(Passage for review begins)
And Martha does believe. She still believes, even in her pain. “Yes, Lord. On the last day. I believe that. Yes.”
But Jesus tells her, “I am the Resurrection and the Life.” Martha still doesn’t quite understand.
Jesus let Lazarus die.
By now, Mary has heard that Jesus has finally come, and that He is in the village square talking to Martha. She, too, runs to Him, seeking comfort that only He can give her. Her entire family follows her, not sure where she’s going. When she gets to Him, her words to Jesus are the same. “You could have saved my brother!” And she breaks down sobbing again. Jesus embraces her, and the scene is so touching that the rest of the family who has followed begins to cry anew. The anguish of the two young sisters is heartbreaking. The family, though, is confused at the sisters’ faith in Jesus. Jesus didn’t come when they asked. Jesus didn’t save their brother.
(Passage for review ends)
(Data excerpt begins)
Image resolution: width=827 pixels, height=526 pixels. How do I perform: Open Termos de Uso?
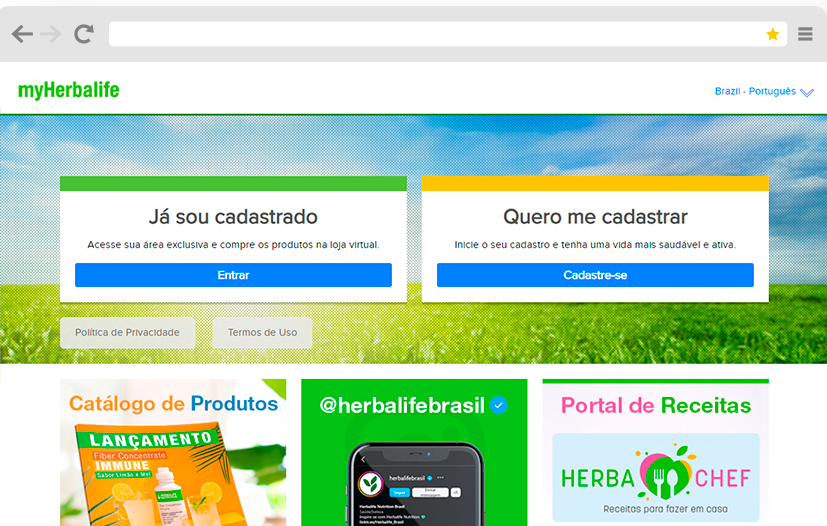262,332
(Data excerpt ends)
_Questions to answer:_
• A. Answer these three questions from the Lazarus passage, one answer per line:
(i) What does Jesus tell Martha that He is?
(ii) Where is Jesus when Mary hears that He has come?
(iii) Who follows Mary when she runs to Jesus?
• B. List every person named in the Lazarus passage.
• C. Repeat everything in the Lazarus passage from "Jesus let Lazarus" down to "save their brother.".

_Answers below:_
• A.
(i) The Resurrection and the Life.
(ii) In the village square, talking to Martha.
(iii) Her entire family.

• B. Martha, Jesus, Lazarus, Mary

• C.
Jesus let Lazarus die.
By now, Mary has heard that Jesus has finally come, and that He is in the village square talking to Martha. She, too, runs to Him, seeking comfort that only He can give her. Her entire family follows her, not sure where she’s going. When she gets to Him, her words to Jesus are the same. “You could have saved my brother!” And she breaks down sobbing again. Jesus embraces her, and the scene is so touching that the rest of the family who has followed begins to cry anew. The anguish of the two young sisters is heartbreaking. The family, though, is confused at the sisters’ faith in Jesus. Jesus didn’t come when they asked. Jesus didn’t save their brother.